Bei der großen Aufgabe der Versöhnung und der nationalen Integration üben die Religionsgemeinschaften eine besondere Rolle aus. Die religiösen Unterschiede dürfen nicht Quelle der Trennung und des Misstrauens sein, sondern müssen vielmehr eine Kraft zur Einheit, zur Vergebung, zur Toleranz und zum klugen Aufbau der Nation sein. Die Religionen können eine bedeutende Rolle spielen bei der Heilung der emotionalen, geistigen und psychologischen Wunden derer, die während der Jahre des Konflikts gelitten haben. Wenn sie aus ihren tief verwurzelten Werten schöpfen, können die Religionen helfen, die Ursachen des Konflikts auszumerzen, Brücken des Dialogs zu bauen, die Gerechtigkeit zu suchen und eine prophetische Stimme für die Leidenden zu sein. Es ist ein großes Hoffnungszeichen, dass die Führer der verschiedenen religiösen Traditionen dieses Landes sich im Geist der Eintracht und der gegenseitigen Achtung darum bemühen, gemeinsam für den Frieden zu arbeiten, den Armen zu helfen und zu den echten religiösen und menschlichen Werten zu erziehen. Mit dem Versuch, eine Kultur der Begegnung und der Solidarität zu schaffen, tragen sie zum Gemeinwohl bei und bestimmen die unerlässlichen moralischen Grundlagen einer hoffnungsvollen und blühenden Zukunft für die kommenden Generationen.

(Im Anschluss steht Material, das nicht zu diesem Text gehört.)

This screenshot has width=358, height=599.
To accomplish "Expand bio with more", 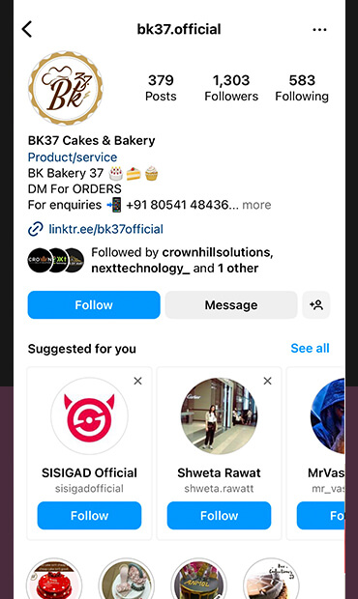I will (256, 205).
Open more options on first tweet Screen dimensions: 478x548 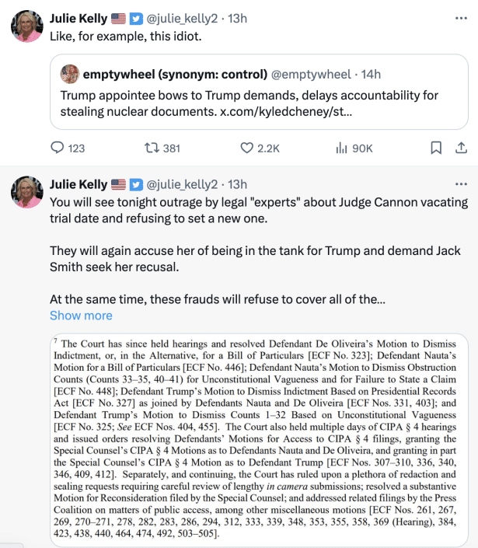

Diese Zukunft liegt noch heute in den Händen der jungen Menschen des Landes. Die Jugendlichen sind ein Geschenk, das geliebt und ermutigt werden muss, eine Investition, die allein dann reichen Ertrag bringen wird, wenn es echte Arbeitsmöglichkeiten und eine qualitätsvolle Ausbildung gibt. Dies ist eine dringende Voraussetzung der Generationengerechtigkeit. Die Zukunft Myanmars in einer Welt in rasanter Entwicklung und Vernetzung wird von der Bildung seiner jungen Menschen abhängen, und zwar nicht nur auf den technischen Gebieten, sondern vor allem in Bezug auf ethische Werte wie Ehrlichkeit, Integrität und menschliche Solidarität. Sie können die Festigung der Demokratie und des Wachstums der Einheit und des Friedens auf allen gesellschaftlichen Ebenen gewährleisten. Auch die Generationengerechtigkeit verlangt, dass die künftigen Generationen eine Umwelt erben können, die von der Gier und Ausbeutung durch den Menschen unversehrt ist. Es ist unerlässlich, dass unseren Jugendlichen nicht die Hoffnung und die Möglichkeit geraubt werden, ihren Idealismus und ihre Fähigkeiten bei der Gestaltung der Zukunft ihres Landes, ja der ganzen Menschheitsfamilie einzusetzen.

Liebe Freunde, in diesen Tagen möchte ich meinen katholischen Brüdern und Schwestern Mut machen, im Glauben auszuharren und durch karitative und humanitäre Werke, die der ganzen Gesellschaft zugutekommen, die eigene Botschaft von Versöhnung und Brüderlichkeit weiter zum Ausdruck zu bringen. Meine Hoffnung ist es, dass sie in respektvoller Zusammenarbeit mit den Anhängern anderer Religionen und mit allen Männern und Frauen guten Willens dazu beitragen, eine neue Ära der Einigkeit und des Fortschritts für die Völker dieses geschätzten Landes einzuleiten. Lang lebe Myanmar! Ich danke Ihnen für Ihre Aufmerksamkeit. Mit meinen besten Wünschen für Ihren Dienst für das Gemeinwohl erbitte ich Ihnen allen den göttlichen Segen mit den Gaben der Weisheit, der Stärke und des Friedens. Danke!